As we all reflect on the anniversary of the great financial collapse of 2008, let me say I'm immediately struck by how much regulatory activity has transpired since the demise of Bear Stearns and Lehman Brothers and the restructuring of other "too big to fail" financial behemoths. In quick response to the financial woes of U.S. institutions, the federal government and banking industry scrambled to enact TARP (Troubled Asset Relief Program) legislation. While the fundamental theme of TARP - bailing out institutions in peril - is familiar, a multitude of attached governance, risk and compliance responsibilities for financial companies now requires an agile and innovative response from corporate business intelligence and financial IT systems. Within the confines of TARP exists a complex web of politically sensitive business logic.

It is vital to realize that TARP calls for a greater amount of scrutiny, transparency and senior-level accountability than what was required by the Sarbanes-Oxley framework. This is especially true when it comes to issues of executive remuneration and bonuses. For corporate boards that have become de facto custodians for TARP money, fundamentally restructuring their executive compensation strategies to align sensibly with the U.S. Treasury's TARP guidelines has been an ongoing struggle. Under TARP, a wide array of provisions addresses everything from "equity as salary" payments to grandfather clauses that maintain employment contracts that were legally consummated before the TARP bailouts. The very employees subject to restrictions on bonus payments vary by each corporation.

More specifically, bonus restrictions depend solely on the amount of TARP monies that have been received by a company. In general terms, the CEO and the next 20 most highly paid employees will fall under the most restrictive of TARP statutes. Their financial destiny may be altered by various claw-back provisions, which can nullify bonus payments if it is found that flawed or inaccurate performance metrics were used to determine and calculate an employee's bonus. Other restrictive measures include golden parachute and severance limitations that stay in force for the duration of the company's TARP dependency. Businesses that have garnered sums from TARP exceeding $25 million are required to form a compensation committee composed of directors that are not current board members. The committee will be responsible for closely documenting the firm's current landscape of executive compensation and reporting a detailed picture to senior risk officers at least once every six months.
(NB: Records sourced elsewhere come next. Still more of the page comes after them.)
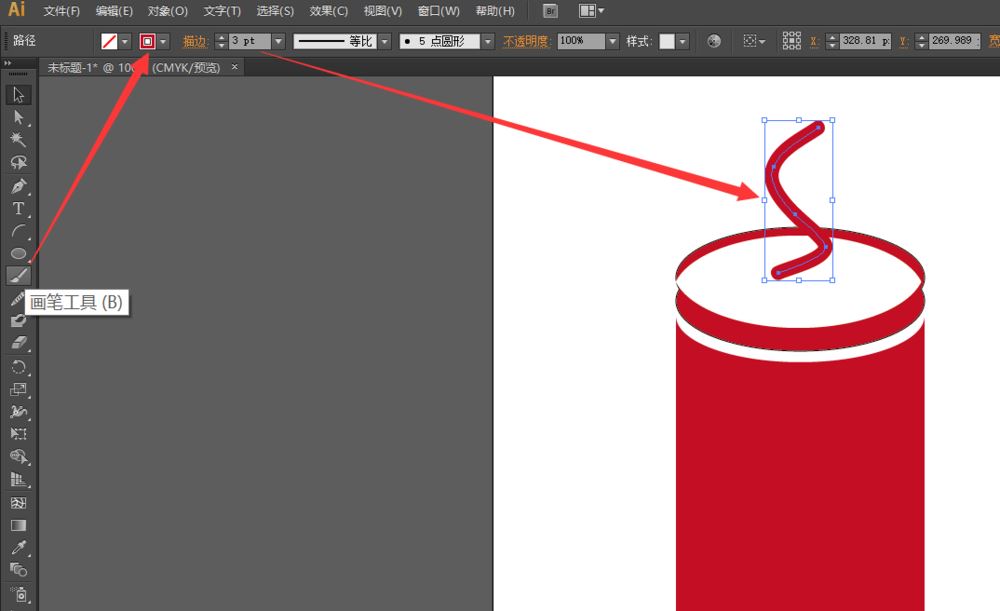Viewport: 1000px width, 611px height.
Task: Pick the Type tool
Action: click(18, 209)
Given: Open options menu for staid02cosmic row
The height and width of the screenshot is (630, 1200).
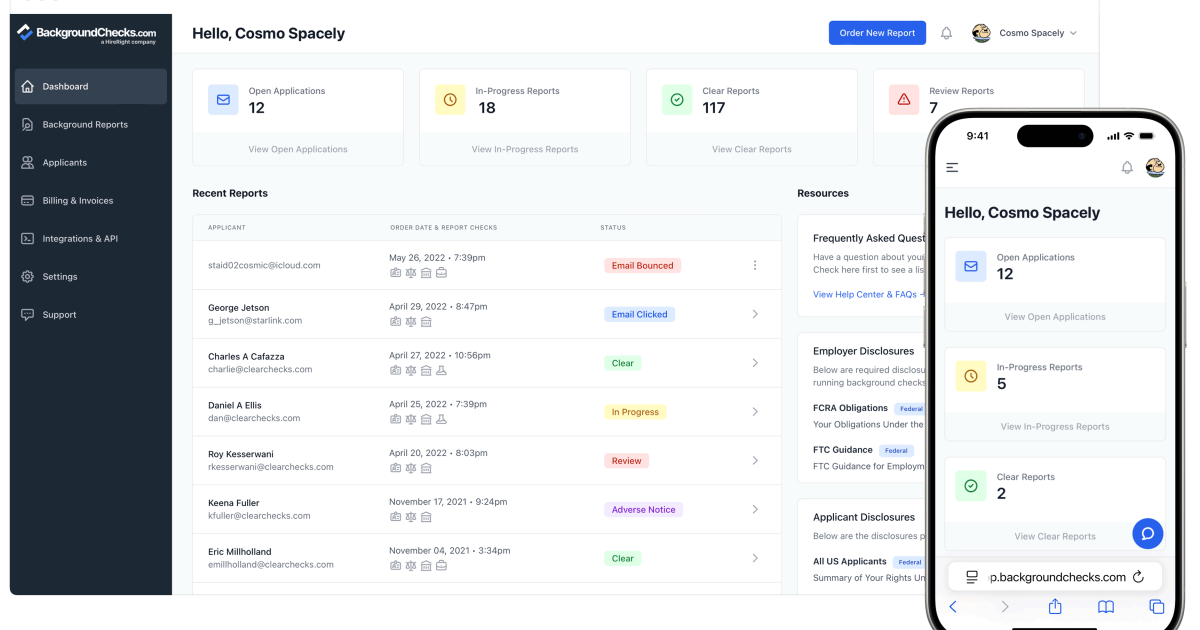Looking at the screenshot, I should (755, 265).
While compensation issues are the most visible compliance component of TARP, a host of additional tenets warrant extensive compliance tracking. One such decree revolves around the elimination of excessive expenses, i.e., luxury expenses incurred primarily by executive managers. These may include company parties and "business" excursions, private jetting and ostentatious globetrotting, renovations to office space (like a $1,405 trash can) and other questionable outlays of corporate largesse that in the past were called "perks." Going forward, TARP-reliant companies must establish policies that directly confront such expenditures and set up approval/prohibition processes to track adherence to these policies. All policies must be visible to the public eye (i.e., posted on the company's Web site); furthermore, any violations of policy will have to be promptly reported.
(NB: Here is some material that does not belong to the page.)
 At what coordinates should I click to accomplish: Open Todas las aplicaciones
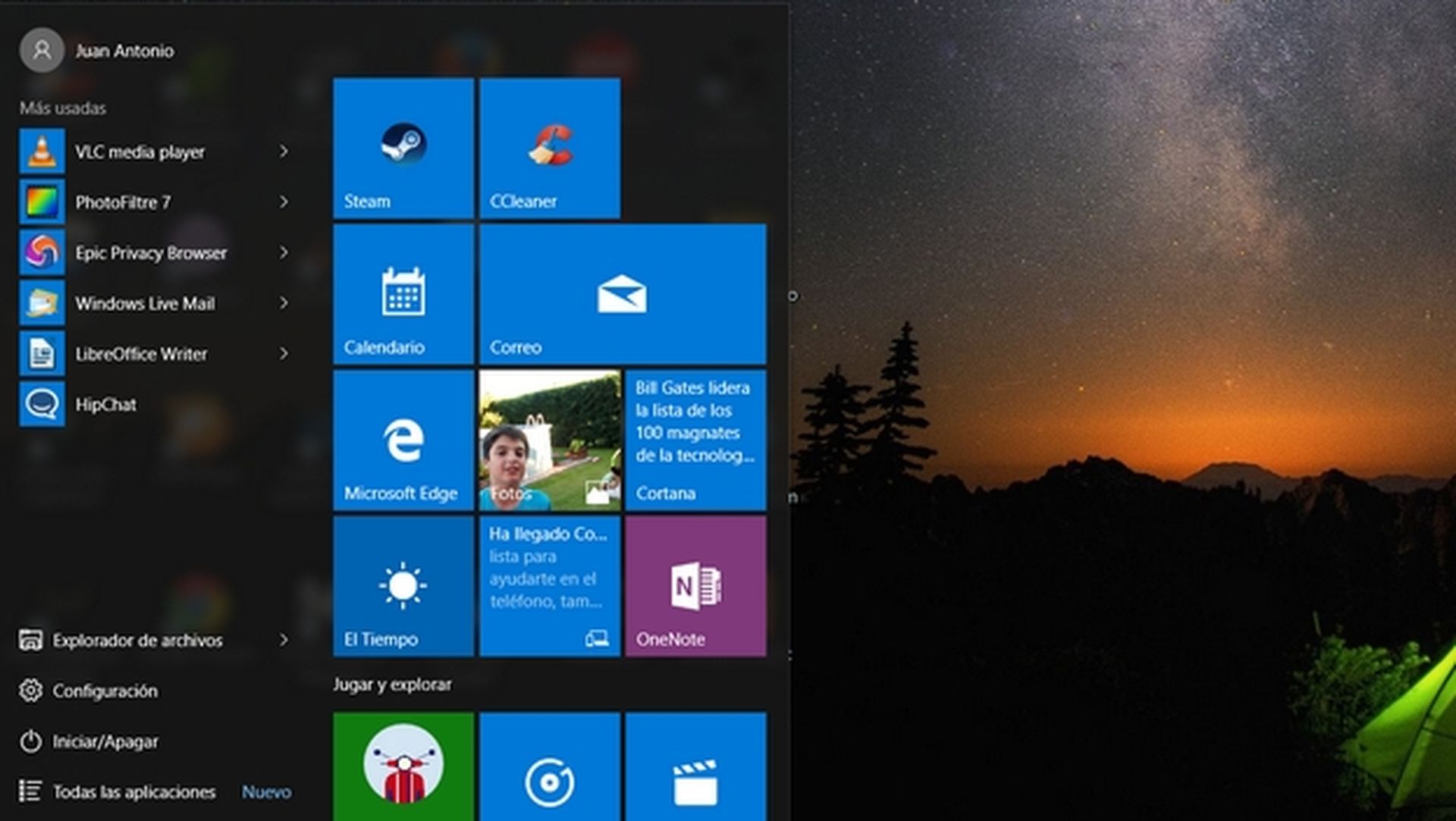tap(133, 791)
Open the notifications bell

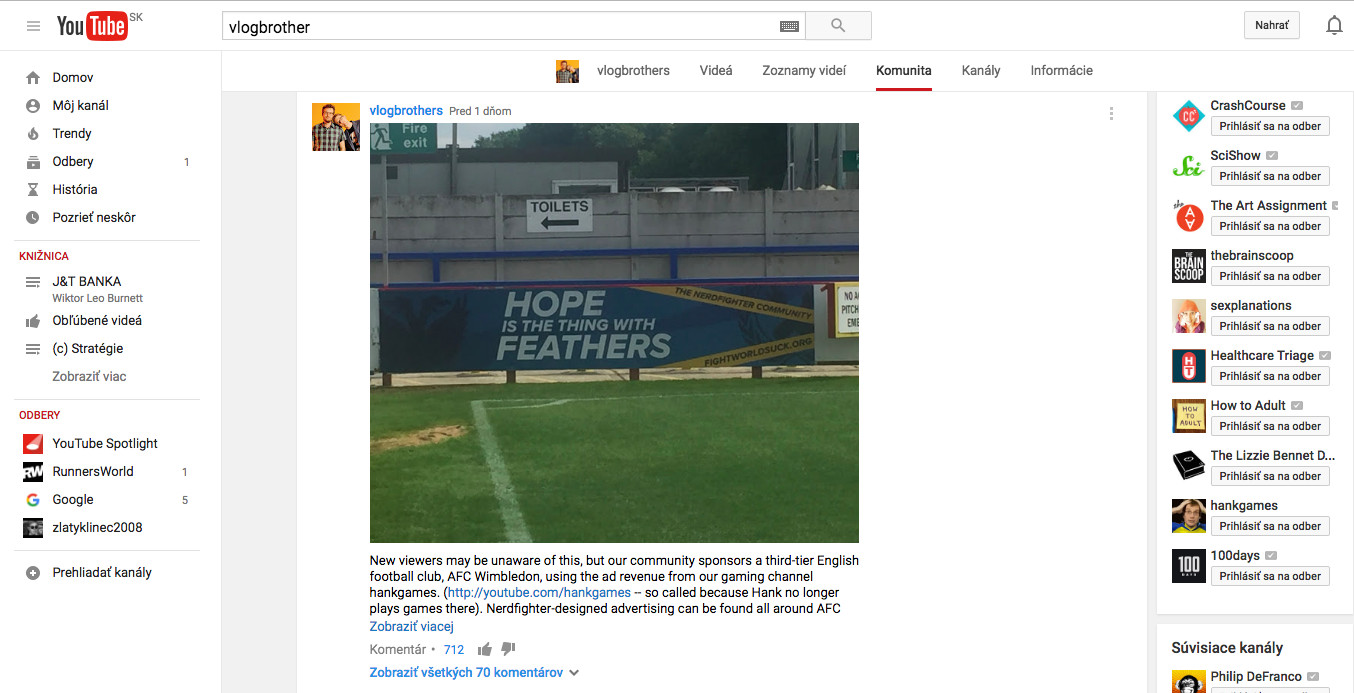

Internal TARP-facing analysis should be able to expose potential conflicts of interest or other behaviors that may pose risk to the firm's reputation, recent compliance mandates as well as overall financial well-being. TARP-driven BI adds value by discouraging behavior that focuses on short-term results at the expense of value creation and innovation over a longer time horizon. With the advent of TARP, financial BI must evolve further, to become an agile and holistic craft with large dependencies on enterprise-wide GRC practices.

Businesses that are beneficiaries of TARP funds rely heavily on their corporate knowledge factories and performance management applications, often having to merge the processes and data of these systems with those from human resources in order to achieve the required transparency into executive compensation and expenses. While the challenge of timely financial data integration looms large for IT departments, a parallel burden of creating a new standard of leading indicators (and key performance indicators) of risk, compliance and specialized areas of performance has been foisted on senior directors and governing boards. The days of relying on a company's share price as the primary indicator of a CEO's performance are long gone; tougher questions will now be asked of business leaders. After all, companies that fall under the aegis of TARP are virtual stewards of U.S. taxpayer monies. This time, the entire population of the U.S. is a shareholder. For C-level businessmen to achieve success with new compliance and governance requirements and continue to annually certify corporate financial balance sheets with confidence, financial BI must play a prominent supporting role. If they are handled correctly, TARP obligations can serve as a catalyst for financial organizations to repair their fragile public image and instill a better trust in the broader financial market.